→ **TASK ITEM**: What is needed is an exact copy of the line that contains "The image size is (976, 483)." and of all later lines to the end of the records below, with no other lines.

(Stored items from a collection)
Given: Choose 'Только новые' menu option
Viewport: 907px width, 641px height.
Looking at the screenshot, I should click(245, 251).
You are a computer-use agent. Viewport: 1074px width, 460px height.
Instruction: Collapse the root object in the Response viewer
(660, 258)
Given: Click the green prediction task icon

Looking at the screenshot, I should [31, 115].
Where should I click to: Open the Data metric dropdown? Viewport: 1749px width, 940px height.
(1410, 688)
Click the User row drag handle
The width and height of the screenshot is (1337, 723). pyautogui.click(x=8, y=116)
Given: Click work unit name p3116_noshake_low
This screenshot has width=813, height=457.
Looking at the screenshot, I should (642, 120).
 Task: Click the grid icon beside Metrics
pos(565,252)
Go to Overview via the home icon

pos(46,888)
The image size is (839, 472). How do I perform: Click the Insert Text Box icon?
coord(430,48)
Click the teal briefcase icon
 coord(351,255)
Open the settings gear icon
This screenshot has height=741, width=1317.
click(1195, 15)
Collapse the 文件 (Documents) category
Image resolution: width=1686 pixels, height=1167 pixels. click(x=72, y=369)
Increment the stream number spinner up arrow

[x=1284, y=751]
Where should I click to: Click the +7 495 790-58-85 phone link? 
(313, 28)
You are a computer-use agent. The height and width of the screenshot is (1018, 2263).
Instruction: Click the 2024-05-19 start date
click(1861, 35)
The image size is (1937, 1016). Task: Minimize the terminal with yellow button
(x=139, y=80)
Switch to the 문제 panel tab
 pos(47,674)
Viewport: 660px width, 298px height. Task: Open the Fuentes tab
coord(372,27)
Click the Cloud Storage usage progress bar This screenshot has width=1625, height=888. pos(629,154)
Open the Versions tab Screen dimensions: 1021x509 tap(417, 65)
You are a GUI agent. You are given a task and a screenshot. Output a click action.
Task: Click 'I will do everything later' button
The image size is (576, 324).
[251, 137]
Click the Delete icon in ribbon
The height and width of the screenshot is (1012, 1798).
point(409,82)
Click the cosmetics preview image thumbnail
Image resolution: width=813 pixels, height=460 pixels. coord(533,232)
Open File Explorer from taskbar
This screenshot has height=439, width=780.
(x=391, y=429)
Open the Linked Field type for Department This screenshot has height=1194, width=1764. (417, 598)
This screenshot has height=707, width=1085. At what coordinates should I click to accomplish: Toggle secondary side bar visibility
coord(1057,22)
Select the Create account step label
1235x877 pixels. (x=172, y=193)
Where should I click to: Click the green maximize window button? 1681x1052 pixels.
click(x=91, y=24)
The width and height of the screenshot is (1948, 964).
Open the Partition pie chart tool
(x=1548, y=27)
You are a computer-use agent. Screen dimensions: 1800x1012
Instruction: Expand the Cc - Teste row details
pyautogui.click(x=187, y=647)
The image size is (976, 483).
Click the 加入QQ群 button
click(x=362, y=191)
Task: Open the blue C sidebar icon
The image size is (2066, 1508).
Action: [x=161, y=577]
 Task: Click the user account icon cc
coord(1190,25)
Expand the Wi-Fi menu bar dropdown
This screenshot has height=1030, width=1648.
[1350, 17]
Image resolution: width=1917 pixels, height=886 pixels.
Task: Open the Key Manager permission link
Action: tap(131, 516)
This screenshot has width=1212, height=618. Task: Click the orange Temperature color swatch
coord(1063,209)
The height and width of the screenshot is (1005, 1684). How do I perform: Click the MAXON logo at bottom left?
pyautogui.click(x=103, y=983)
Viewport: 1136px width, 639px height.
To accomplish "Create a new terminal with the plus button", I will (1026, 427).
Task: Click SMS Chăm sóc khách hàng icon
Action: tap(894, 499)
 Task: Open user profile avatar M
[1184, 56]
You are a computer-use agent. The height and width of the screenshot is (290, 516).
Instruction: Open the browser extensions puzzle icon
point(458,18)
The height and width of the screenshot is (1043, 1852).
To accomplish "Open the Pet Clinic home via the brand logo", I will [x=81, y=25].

→ **PROBLEM SOLUTION**:
The image size is (976, 483).
Click the 加入QQ群 button
click(x=362, y=191)
Task: Open the blue C sidebar icon
The image size is (2066, 1508).
Action: [x=161, y=577]
 Task: Click the user account icon cc
coord(1190,25)
Expand the Wi-Fi menu bar dropdown
This screenshot has height=1030, width=1648.
[1350, 17]
Image resolution: width=1917 pixels, height=886 pixels.
Task: Open the Key Manager permission link
Action: tap(131, 516)
This screenshot has width=1212, height=618. Task: Click the orange Temperature color swatch
coord(1063,209)
The height and width of the screenshot is (1005, 1684). How do I perform: Click the MAXON logo at bottom left?
pyautogui.click(x=103, y=983)
Viewport: 1136px width, 639px height.
To accomplish "Create a new terminal with the plus button", I will (1026, 427).
Task: Click SMS Chăm sóc khách hàng icon
Action: tap(894, 499)
 Task: Open user profile avatar M
[1184, 56]
You are a computer-use agent. The height and width of the screenshot is (290, 516).
Instruction: Open the browser extensions puzzle icon
point(458,18)
The height and width of the screenshot is (1043, 1852).
To accomplish "Open the Pet Clinic home via the brand logo", I will [x=81, y=25].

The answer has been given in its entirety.